**** TEXTE ****

Pour revenir à la gravure, les œuvres de Dürer furent cause que Lucas de Hollande s’efforça de suivre ses traces. Après les estampes mentionnées plus haut, il grava sur cuivre quatre sujets tirés de l’histoire de Joseph, les quatre Évangélistes, les trois anges qui apparurent à Abraham dans la vallée de Mambré, Suzanne au bain, David en prière, le triomphe de Mardochée, Loth enivré par ses filles, la Création d’Adam et d’Ève, Dieu défendant à nos premiers parents de manger le fruit d’un arbre qu’il leur montre, et Caïn tuant son frère Abel ; toutes ces planches furent publiées l’an 1529[37]. Mais les œuvres qui, plus que toute autre, augmentèrent sa réputation, furent un Crucifiement de Jésus et un Ecce Homo[38]. Ces deux planches, de grandes dimensions et renfermant beaucoup de figures, sont regardées comme très précieuses, ainsi qu’une Conversion de saint Paul sur le chemin de Damas. Ces divers morceaux suffisent pour montrer que Lucas peut être compté parmi les maîtres qui ont excellé dans le travail du burin. Les compositions de ses sujets sont plus conformes aux règles de l’art que celles d’Albert Dürer ; leur arrangement est si clair, qu’il semble que la scène que Lucas a voulu représenter n’a point dû se passer autrement. En outre, les estampes de Lucas se distinguent par une ingénieuse dégradation de tailles ; les objets qui s’éloignent progressivement sont exprimés à l’aide de touches légères habilement calculées, qui, peu à peu, échappent à l’œil, tout comme dans la nature les lointains se perdent de vue insensiblement. On n’obtiendrait rien de plus harmonieux avec les couleurs : aussi ces considérations ont-elles ouvert les yeux à beaucoup de peintres. Il fit encore beaucoup de petites estampes représentant des Madones, les douze Apôtres avec le Christ, des Saints et des Saintes, des armures, des casques et différentes fantaisies, entre autres un paysan qui, se faisant arracher une dent, éprouve une telle douleur qu’il ne s’aperçoit pas qu’une femme lui dérobe sa bourse. Les œuvres de Durer et de Lucas ont été causes qu’après eux quantité de Flamands et d’Allemands ont gravé des planches semblables, très belles.

**** DONNÉES ENREGISTRÉES ****

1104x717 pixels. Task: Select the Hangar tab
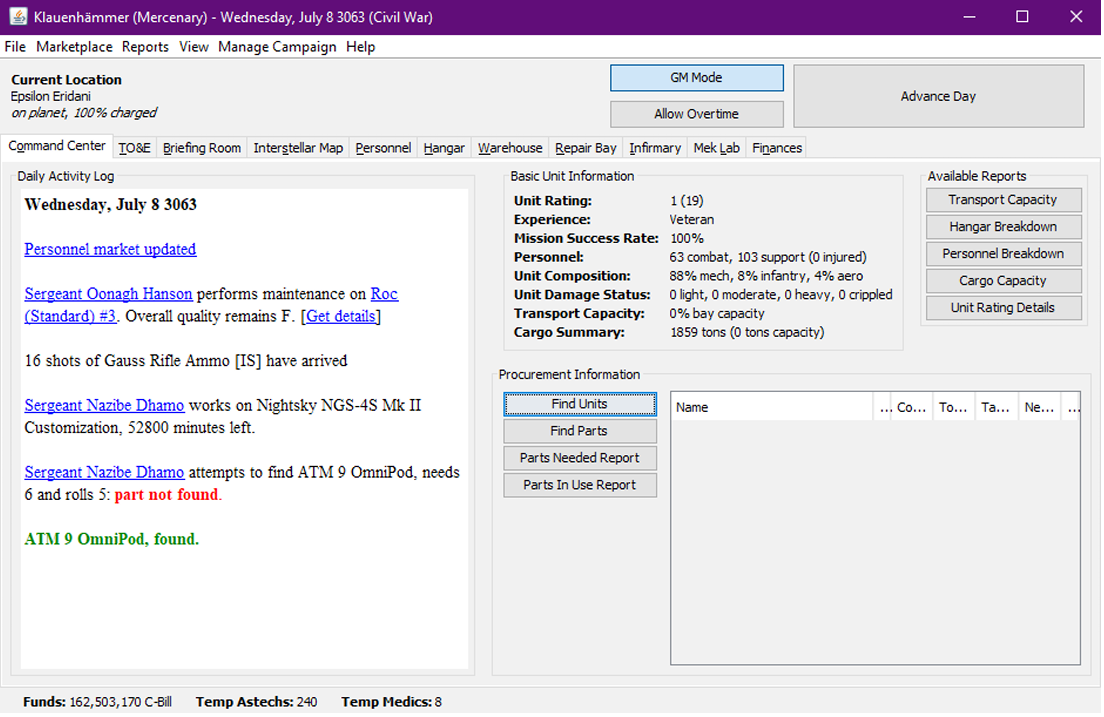444,148
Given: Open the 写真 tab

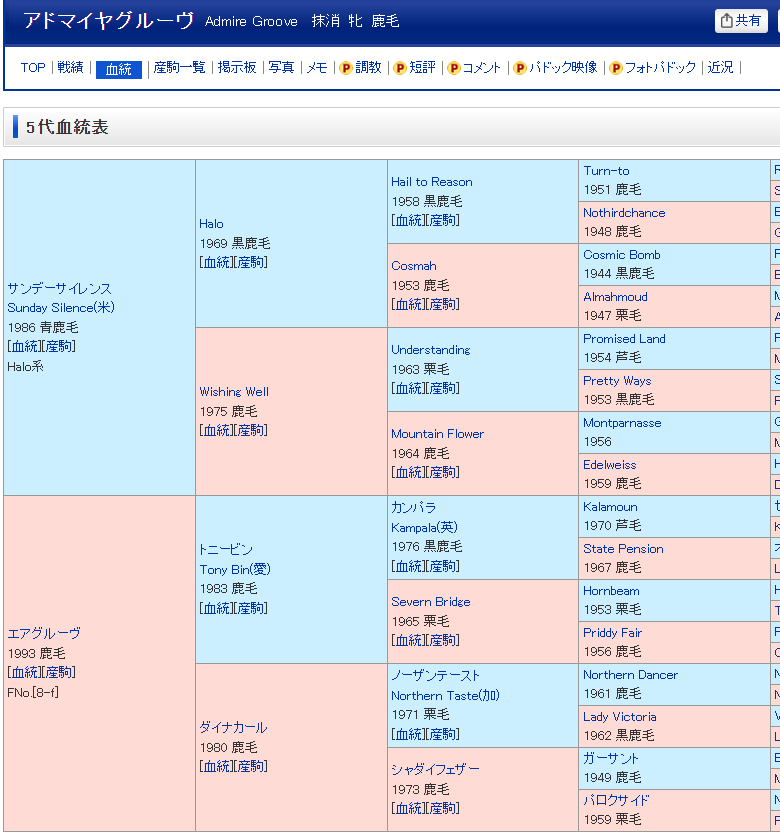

****

### TRAVAIL À FAIRE:
a) Selon le texte sur Lucas de Hollande, pourquoi ses estampes ont-elles ouvert les yeux à beaucoup de peintres ? Répondez en une à trois phrases.
b) Indiquez si chacune des affirmations suivantes s’accorde avec le texte sur Lucas de Hollande. Répondez par oui ou par non et citez les mots du texte qui tranchent. (i) Les planches tirées de l’histoire de Joseph furent publiées en 1529. (ii) Le texte juge les compositions de Dürer plus conformes aux règles de l’art que celles de Lucas. (iii) Le Crucifiement de Jésus et l’Ecce Homo sont de petites planches comptant peu de figures.

### RÉPONSES DANS L’ORDRE:
a) Ses estampes se distinguent par une ingénieuse dégradation de tailles. Les objets qui s’éloignent y sont rendus par des touches légères qui échappent peu à peu à l’œil, comme les lointains dans la nature. On n’obtiendrait rien de plus harmonieux avec les couleurs, et c’est ce qui a ouvert les yeux à beaucoup de peintres.

b)
(i) Oui : « toutes ces planches furent publiées l’an 1529 ».
(ii) Non : « Les compositions de ses sujets sont plus conformes aux règles de l’art que celles d’Albert Dürer ».
(iii) Non : « de grandes dimensions et renfermant beaucoup de figures ».